2.1 rhEPO预处理可减轻大鼠肝脏缺血/再灌注损伤（图1）：检测大鼠血清中的AST和ALT变化反映肝功能情况，结果显示，IRI处理后血清中两种转氨酶的释放量均有明显增加。但是，rhEPO组AST和ALT的释放量均较对照组低〔AST（U/L）：582.0±52.5 比 245.0±31.7； ALT（U/L）：388.0±39.6比166.0±24.3，P ＜ 0.05）〕，提示肝损伤较轻。组织病理结果显示，肝脏70%缺血/再灌注后造成明显的肝组织损伤，肝组织形态出现异常，如肝细胞坏死、肝细胞的细胞质液泡化以及中性粒细胞浸润等，肝损伤评分较高，而采用rhEPO预处理的肝组织损伤明显较轻。

图1 rhEPO预处理对肝脏缺血/再灌注损伤的影响

2.2 rhEPO预处理进一步活化了PI3K/AKT信号通路（图2）：提取肝组织总蛋白，Western Blot检测PI3K/AKT信号通路相关蛋白p85和AKT的表达和活化情况。结果显示，肝脏经历IRI后，p85和AKT的蛋白总量未见明显变化，但是，p-p85和p-AKT的表达量均有明显增加；同时，给予rhEPO预处理后，p-p85和p-AKT的表达量增加尤为明显，显著高于对照组，提示IRI激活了PI3K/AKT信号通路，而rhEPO预处理则进一步活化了PI3K/AKT激活信号。

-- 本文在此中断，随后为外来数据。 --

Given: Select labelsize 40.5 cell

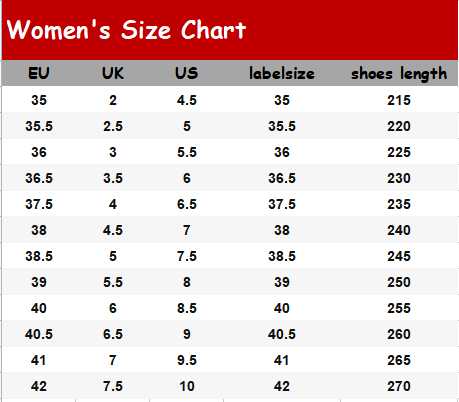Looking at the screenshot, I should coord(282,334).
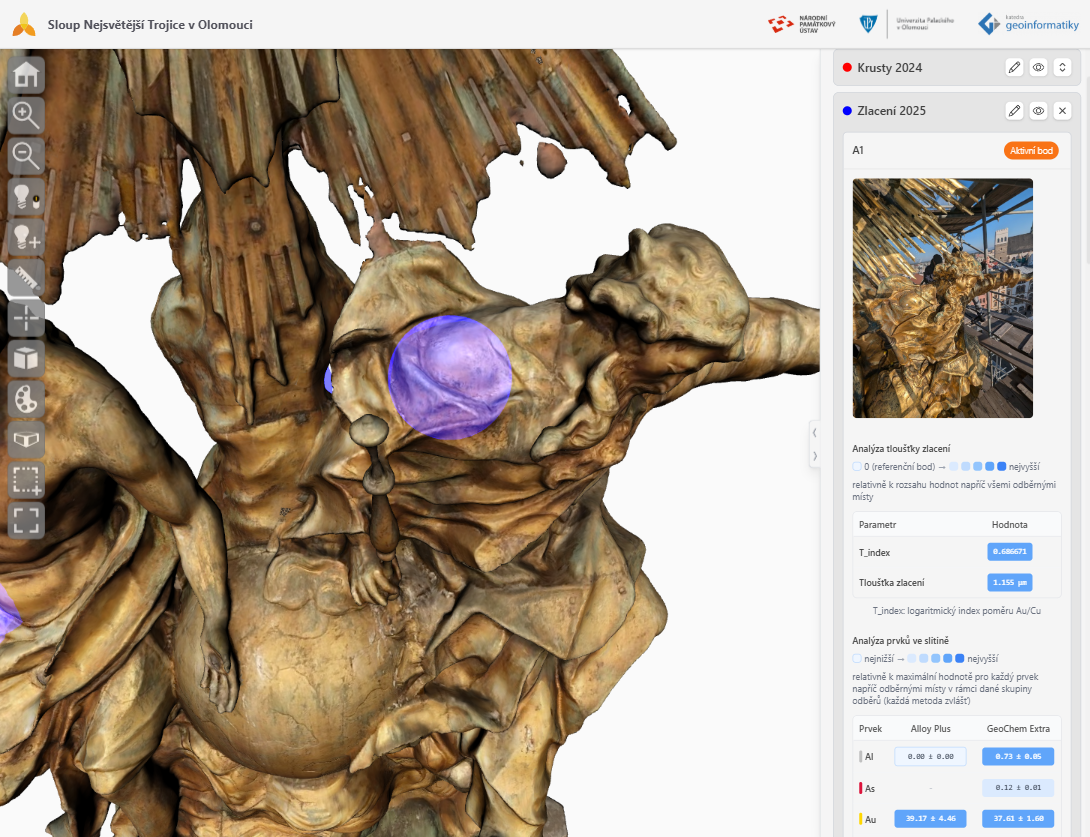Screen dimensions: 1090x837
Task: Toggle visibility of Krusty 2024 layer
Action: coord(1038,67)
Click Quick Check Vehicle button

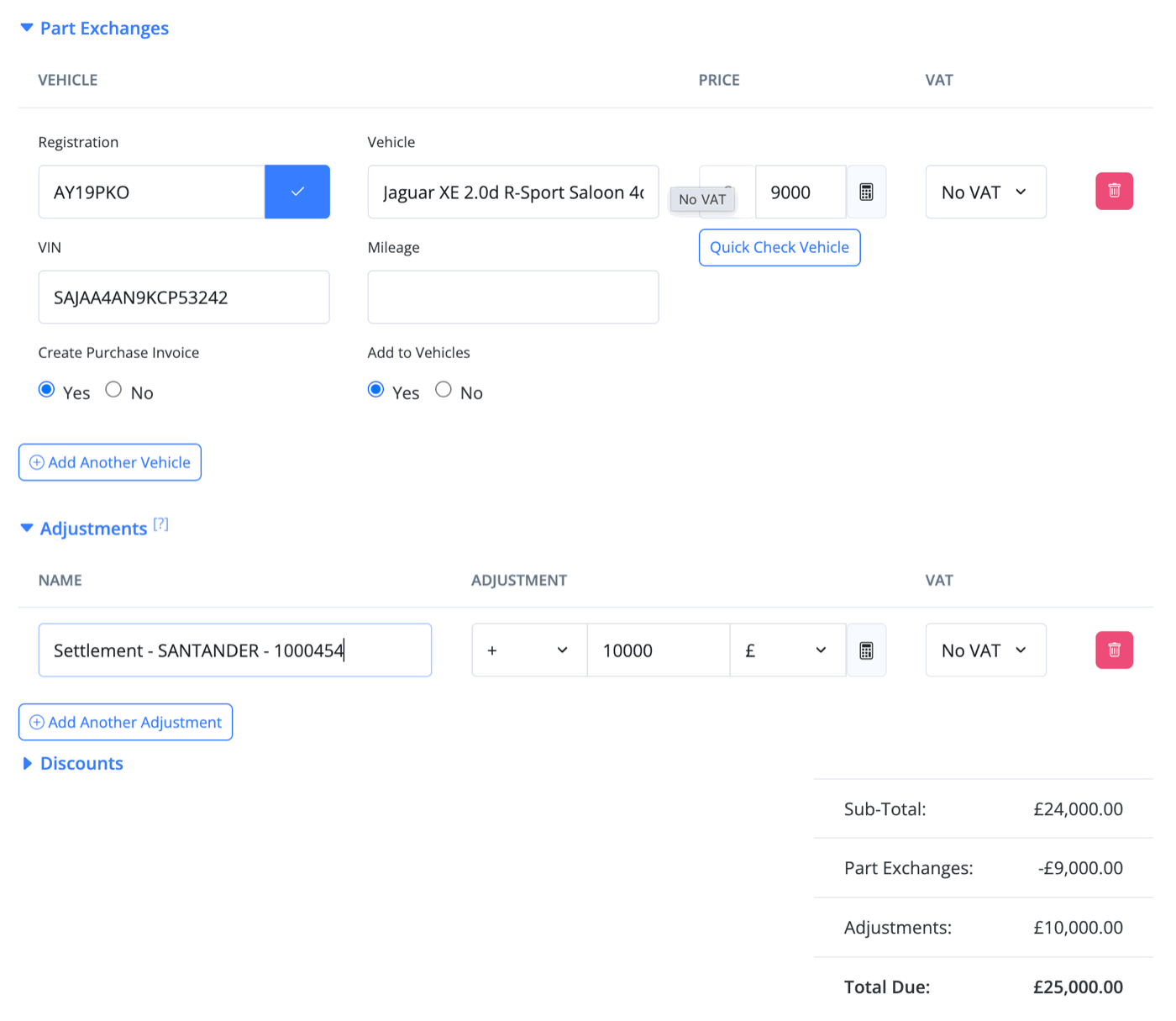coord(779,247)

2.3 rhEPO预处理降低了IRI时肝组织中的炎性因子转录水平（图3）：提取肝组织总RNA，实时定量PCR检测IRI肝组织中的炎性细胞因子TNF-α、IL-6和IL-1β的mRNA表达量。结果显示，和假手术组比较，IRI引起肝脏TNF-α、IL-6和IL-1β的mRNA相对表达量显著升高，但是，给予rhEPO预处理组TNF-α、IL-6和IL-1β的mRNA相对表达量均明显低于对照组。

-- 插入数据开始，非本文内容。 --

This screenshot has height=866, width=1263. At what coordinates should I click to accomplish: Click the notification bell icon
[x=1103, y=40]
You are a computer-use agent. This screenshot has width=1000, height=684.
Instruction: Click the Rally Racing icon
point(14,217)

图2 rhEPO预处理活化了PI3K/AKT信号通路

图3 rhEPO预处理降低了IRI时肝组织中的炎性因子转录水平

2.4 rhEPO预处理抑制了IRI时血清中的炎性因子释放（图4）：为了进一步检测rhEPO预处理对IRI过程中血清炎性因子的释放情况，使用ELISA法对不同处理组血清中的TNF-α、IL-6和IL-1β的含量进行测定。结果显示，与假手术组相比较，对照组引起血清中TNF-α、IL-6和IL-1β的表达量显著升高，但是，给予rhEPO预处理后TNF-α、IL-6和IL-1β的表达量均明显低于对照组〔TNF-α（pg/ml）：425.0±31.2比 227.0±19.7；IL-6（pg/ml）：353±26.4 比 189±16.3；IL-1β（pg/ml）：511.0±39.6 比 328.0±23.2，均 P ＜ 0.05）〕。

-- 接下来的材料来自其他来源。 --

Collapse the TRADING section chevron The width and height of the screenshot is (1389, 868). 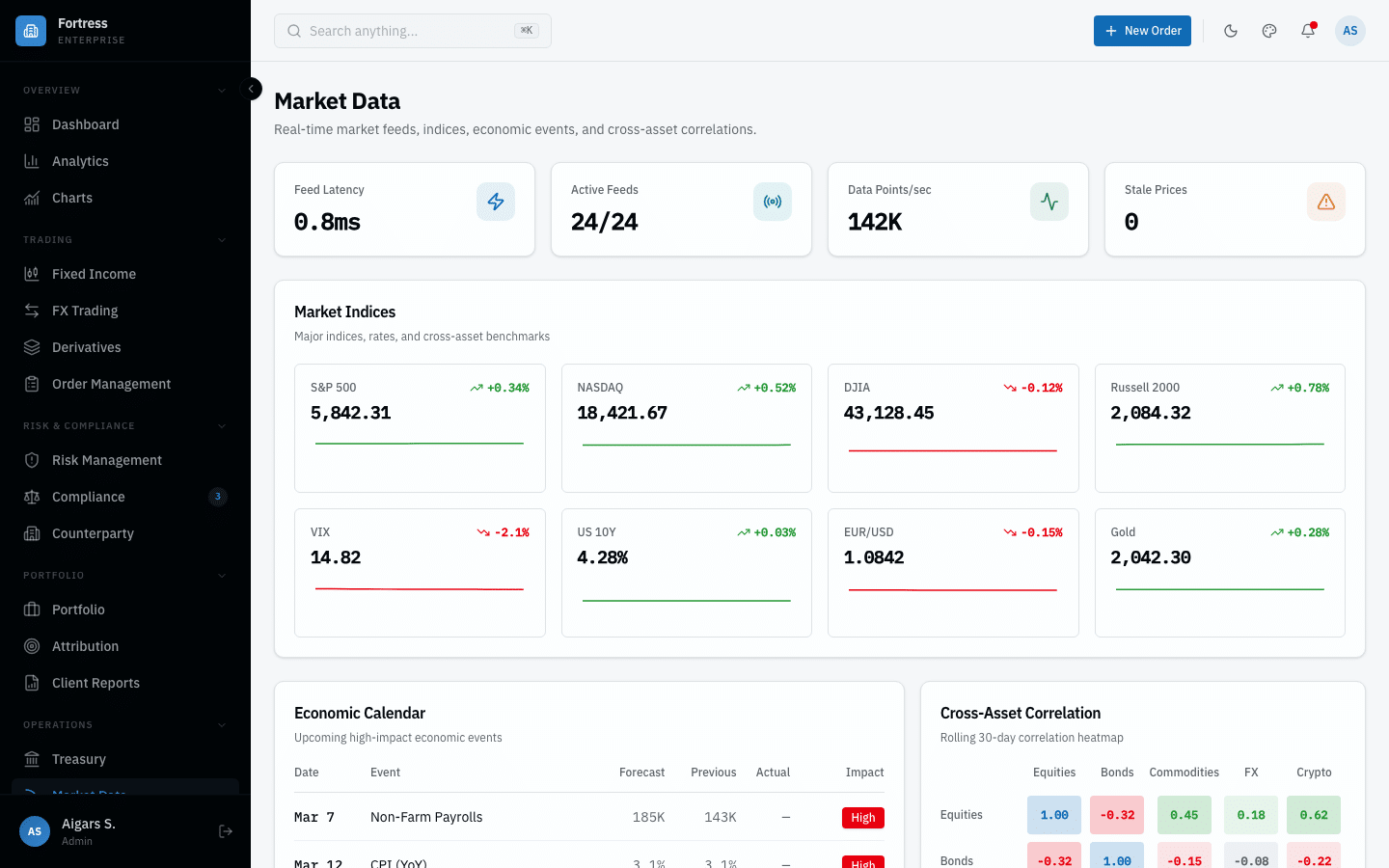223,239
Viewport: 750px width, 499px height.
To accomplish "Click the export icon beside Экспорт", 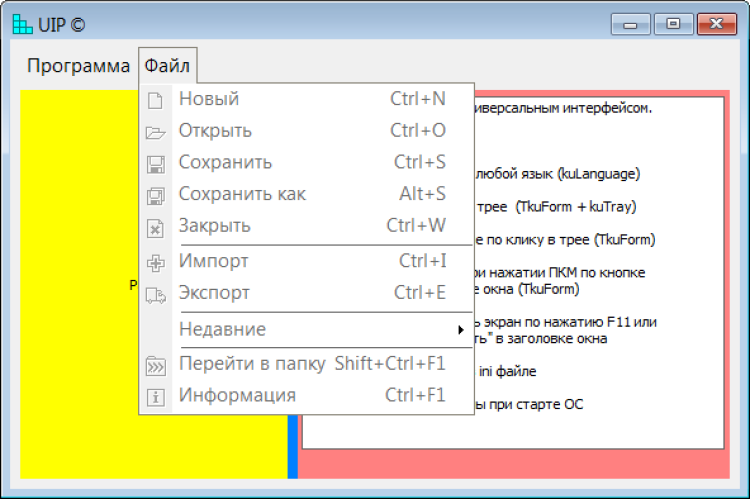I will tap(155, 294).
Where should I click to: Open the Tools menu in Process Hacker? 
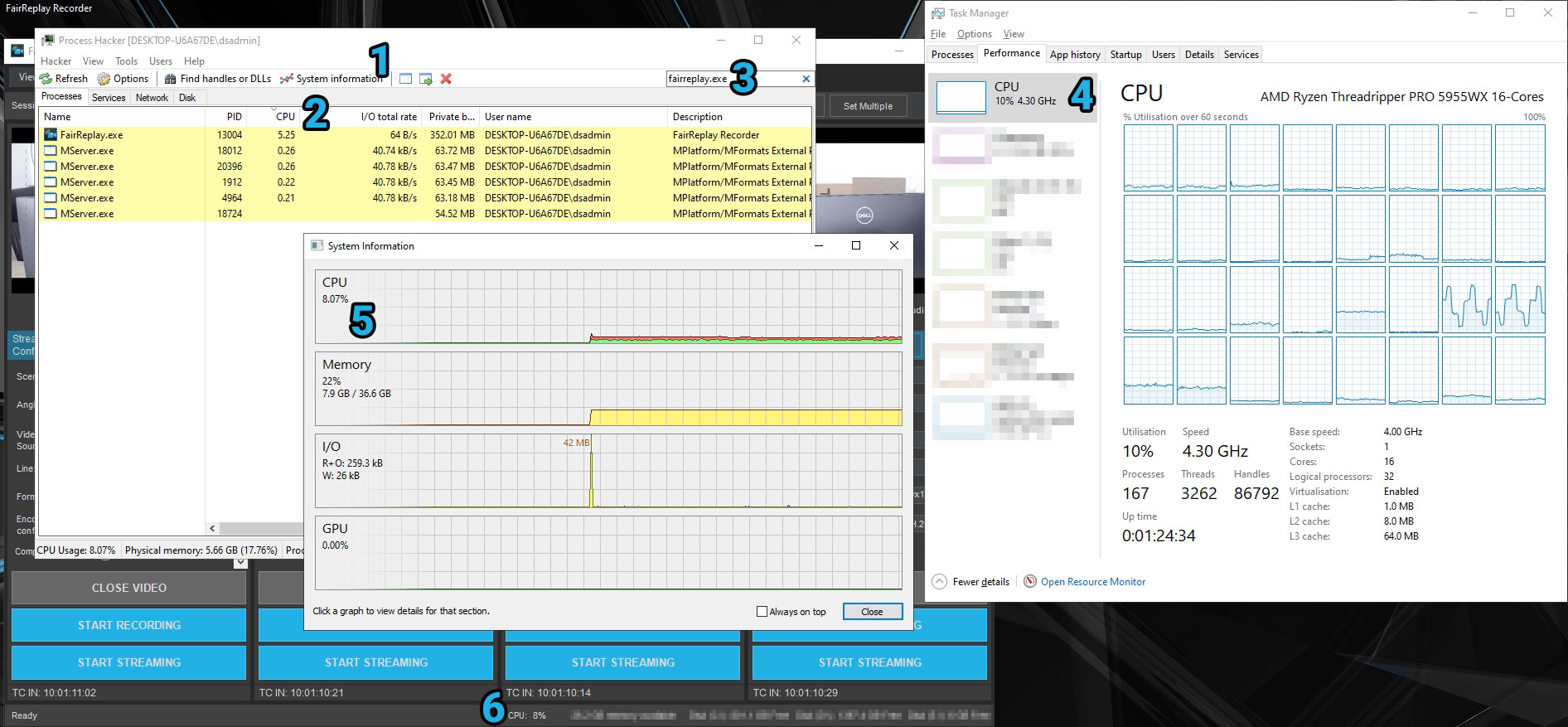[x=126, y=61]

图4 rhEPO预处理抑制了IRI时血清中的炎性因子释放

3 讨 论

EPO是由肾脏和肝脏分泌的一种激素样物质，属于集落刺激因子，在骨髓造血微环境下能发挥促进红细胞生成的作用，研究表明其具有搞氧化［7］、搞炎［8］、搞细胞凋亡［9］和促血管生成［10］的特性，但是其对缺血/再灌注引起的肝损伤是否具有保护作用，目前研究极少。因此，我们通过建立大鼠70%肝脏组织IRI模型，阻断血流1小时后恢复肝脏血供3小时，观察肝损伤情况。组织学分析显示，缺血/再灌注造成明显的肝组织损伤，组织形态出现异常，出现肝细胞坏死、细胞质液泡化以及中性粒细胞浸润。值得注意的是，在术前1小时，行尾静脉给药的情况下，缺血/再灌注造成的肝组织病理变化明显减轻，说明rhEPO预处理能显著减轻缺血/再灌注造成的肝损伤。因此，我们认为rhEPO预处理是防治肝脏IRI的有效措施之一。

为了进一步探索其机制，我们测试了与免疫调节有关的PI3K/AKT信号传导途径。PI3K激酶由一个催化亚基p110和一个调控亚基p85组成，它的激活依赖于p85激活［11］。一旦p85被激活，它就会向p-AKT发出信号，这与炎症反应有关［12］。由PI3K激活的AKT可通过促凋亡蛋白、转录因子和激活内皮一氧化氮合酶生成一氧化氮来调控细胞存活［13］。最近发现PI3K/AKT通路的激活可以显著减轻大脑 IRI［14］和心肌 IRI［15］。研究表明，IRI诱导了PI3K的p85调控亚基的激活，对照组大鼠的p-p85水平明显高于假手术组大鼠。令人惊讶的是，在大鼠体内的rhEPO预处理进一步增强了p85的活性。这一结果促使我们深入研究了AKT的活性，因为p85的磷酸化会使AKT产生活性。与上述结果一致，p-AKT的表达也明显增加，rhEPO增强了AKT的活性。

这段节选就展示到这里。